### [REQUIRED WORK]
There is one span to output from the data below: the lines starting at the line with "Home Design & Floor Plans (93, 40)" and ending at the line with "Email (10, 1936)". Output it exactly, ends included, nothing more.

### [MATERIAL PROVIDED]
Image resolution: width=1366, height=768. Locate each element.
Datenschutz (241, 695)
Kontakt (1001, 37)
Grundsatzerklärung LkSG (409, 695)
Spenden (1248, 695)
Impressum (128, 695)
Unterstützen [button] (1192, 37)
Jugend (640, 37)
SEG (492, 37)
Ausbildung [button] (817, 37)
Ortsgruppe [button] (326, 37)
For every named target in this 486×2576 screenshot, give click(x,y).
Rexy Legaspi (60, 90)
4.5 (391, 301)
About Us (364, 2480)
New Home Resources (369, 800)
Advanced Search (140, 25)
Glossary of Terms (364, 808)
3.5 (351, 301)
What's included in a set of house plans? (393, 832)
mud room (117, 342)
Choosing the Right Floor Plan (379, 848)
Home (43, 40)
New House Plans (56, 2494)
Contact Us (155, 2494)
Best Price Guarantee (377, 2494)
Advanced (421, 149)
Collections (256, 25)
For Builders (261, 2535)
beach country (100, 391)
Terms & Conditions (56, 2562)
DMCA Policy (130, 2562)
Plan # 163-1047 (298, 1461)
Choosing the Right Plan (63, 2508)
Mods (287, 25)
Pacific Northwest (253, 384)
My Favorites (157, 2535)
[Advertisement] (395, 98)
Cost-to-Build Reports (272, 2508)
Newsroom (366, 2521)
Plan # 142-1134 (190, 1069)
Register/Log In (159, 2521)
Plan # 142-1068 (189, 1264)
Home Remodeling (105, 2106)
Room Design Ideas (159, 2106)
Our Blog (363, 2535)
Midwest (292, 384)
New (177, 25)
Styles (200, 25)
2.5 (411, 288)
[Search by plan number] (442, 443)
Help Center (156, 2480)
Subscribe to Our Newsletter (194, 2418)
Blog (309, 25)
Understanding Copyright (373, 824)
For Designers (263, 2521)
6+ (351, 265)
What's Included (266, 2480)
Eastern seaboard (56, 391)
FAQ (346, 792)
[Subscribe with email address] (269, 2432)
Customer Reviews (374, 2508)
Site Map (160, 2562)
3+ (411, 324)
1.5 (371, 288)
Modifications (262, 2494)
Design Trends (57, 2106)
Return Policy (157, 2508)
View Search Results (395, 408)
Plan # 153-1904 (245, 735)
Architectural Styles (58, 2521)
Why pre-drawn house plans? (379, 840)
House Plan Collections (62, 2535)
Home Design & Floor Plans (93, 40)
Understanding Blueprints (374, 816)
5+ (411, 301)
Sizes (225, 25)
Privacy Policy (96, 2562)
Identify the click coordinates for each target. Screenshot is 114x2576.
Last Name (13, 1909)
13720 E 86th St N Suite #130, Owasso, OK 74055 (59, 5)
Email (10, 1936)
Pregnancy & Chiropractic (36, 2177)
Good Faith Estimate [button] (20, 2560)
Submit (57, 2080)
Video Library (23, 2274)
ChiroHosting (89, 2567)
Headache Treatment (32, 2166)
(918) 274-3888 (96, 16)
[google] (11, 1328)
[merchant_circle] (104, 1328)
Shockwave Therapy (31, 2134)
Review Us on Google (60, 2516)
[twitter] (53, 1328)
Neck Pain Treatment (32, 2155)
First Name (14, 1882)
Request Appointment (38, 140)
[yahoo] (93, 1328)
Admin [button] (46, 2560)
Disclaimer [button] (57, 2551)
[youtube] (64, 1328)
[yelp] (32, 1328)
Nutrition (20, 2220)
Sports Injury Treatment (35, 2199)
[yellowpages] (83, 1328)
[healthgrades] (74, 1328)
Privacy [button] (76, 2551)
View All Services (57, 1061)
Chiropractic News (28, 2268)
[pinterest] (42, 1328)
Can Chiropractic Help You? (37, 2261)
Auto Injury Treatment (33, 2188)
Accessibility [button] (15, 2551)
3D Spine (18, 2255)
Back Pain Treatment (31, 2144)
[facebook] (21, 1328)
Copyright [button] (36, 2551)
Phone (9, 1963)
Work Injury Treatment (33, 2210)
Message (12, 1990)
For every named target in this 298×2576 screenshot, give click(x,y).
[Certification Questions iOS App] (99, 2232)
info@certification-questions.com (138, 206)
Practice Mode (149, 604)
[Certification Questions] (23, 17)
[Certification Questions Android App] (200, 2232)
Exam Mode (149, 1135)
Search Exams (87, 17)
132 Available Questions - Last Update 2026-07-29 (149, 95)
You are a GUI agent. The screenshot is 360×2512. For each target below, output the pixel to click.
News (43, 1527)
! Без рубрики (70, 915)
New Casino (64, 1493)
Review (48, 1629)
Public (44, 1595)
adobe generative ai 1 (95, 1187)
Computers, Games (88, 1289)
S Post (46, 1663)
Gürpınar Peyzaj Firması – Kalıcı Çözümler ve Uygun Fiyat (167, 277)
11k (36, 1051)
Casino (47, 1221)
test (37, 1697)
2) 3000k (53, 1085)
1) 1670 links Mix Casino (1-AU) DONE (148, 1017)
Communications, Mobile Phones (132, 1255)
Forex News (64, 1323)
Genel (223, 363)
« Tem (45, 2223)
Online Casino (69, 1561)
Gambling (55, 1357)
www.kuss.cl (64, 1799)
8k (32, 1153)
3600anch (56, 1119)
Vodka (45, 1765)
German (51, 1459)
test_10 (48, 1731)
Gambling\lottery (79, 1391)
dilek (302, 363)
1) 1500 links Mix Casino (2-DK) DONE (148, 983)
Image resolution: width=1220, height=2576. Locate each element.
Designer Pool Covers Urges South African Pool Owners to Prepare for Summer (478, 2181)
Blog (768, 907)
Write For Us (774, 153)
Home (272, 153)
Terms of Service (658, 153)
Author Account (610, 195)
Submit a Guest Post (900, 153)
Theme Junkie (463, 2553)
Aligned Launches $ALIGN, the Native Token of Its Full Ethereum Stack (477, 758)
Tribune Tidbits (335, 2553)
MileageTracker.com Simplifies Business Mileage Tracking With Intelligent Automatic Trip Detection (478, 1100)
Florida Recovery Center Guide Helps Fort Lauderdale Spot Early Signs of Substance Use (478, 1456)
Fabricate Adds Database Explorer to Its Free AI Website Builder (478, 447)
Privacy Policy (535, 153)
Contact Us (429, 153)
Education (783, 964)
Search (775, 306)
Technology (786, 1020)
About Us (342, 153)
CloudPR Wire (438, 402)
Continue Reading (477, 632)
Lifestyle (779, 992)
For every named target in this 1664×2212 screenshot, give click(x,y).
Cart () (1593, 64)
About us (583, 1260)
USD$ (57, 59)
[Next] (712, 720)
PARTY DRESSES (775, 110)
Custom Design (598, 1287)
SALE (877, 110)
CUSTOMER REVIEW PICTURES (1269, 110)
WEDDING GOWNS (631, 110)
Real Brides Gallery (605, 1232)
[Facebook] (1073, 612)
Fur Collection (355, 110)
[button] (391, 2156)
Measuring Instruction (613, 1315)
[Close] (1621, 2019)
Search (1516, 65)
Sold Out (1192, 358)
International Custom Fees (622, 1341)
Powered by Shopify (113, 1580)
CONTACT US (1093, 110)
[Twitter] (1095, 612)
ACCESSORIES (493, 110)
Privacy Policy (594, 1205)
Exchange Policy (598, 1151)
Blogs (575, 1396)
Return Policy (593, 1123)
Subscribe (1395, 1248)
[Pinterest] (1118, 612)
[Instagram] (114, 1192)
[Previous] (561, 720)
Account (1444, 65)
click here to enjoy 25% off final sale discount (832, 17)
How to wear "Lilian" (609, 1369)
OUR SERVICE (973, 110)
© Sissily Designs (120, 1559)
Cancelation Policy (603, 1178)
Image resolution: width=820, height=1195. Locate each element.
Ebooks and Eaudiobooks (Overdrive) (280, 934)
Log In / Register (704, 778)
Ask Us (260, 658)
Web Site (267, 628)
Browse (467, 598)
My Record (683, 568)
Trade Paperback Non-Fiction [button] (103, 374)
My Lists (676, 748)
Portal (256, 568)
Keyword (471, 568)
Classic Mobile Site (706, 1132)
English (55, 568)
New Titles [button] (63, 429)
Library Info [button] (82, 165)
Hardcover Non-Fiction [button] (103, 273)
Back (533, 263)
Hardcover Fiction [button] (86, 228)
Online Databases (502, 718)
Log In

### [RESPONSE AREA]
Home Design & Floor Plans (93, 40)
Understanding Blueprints (374, 816)
5+ (411, 301)
Sizes (225, 25)
Privacy Policy (96, 2562)
Identify the click coordinates for each target. Screenshot is 114x2576.
Last Name (13, 1909)
13720 E 86th St N Suite #130, Owasso, OK 74055 (59, 5)
Email (10, 1936)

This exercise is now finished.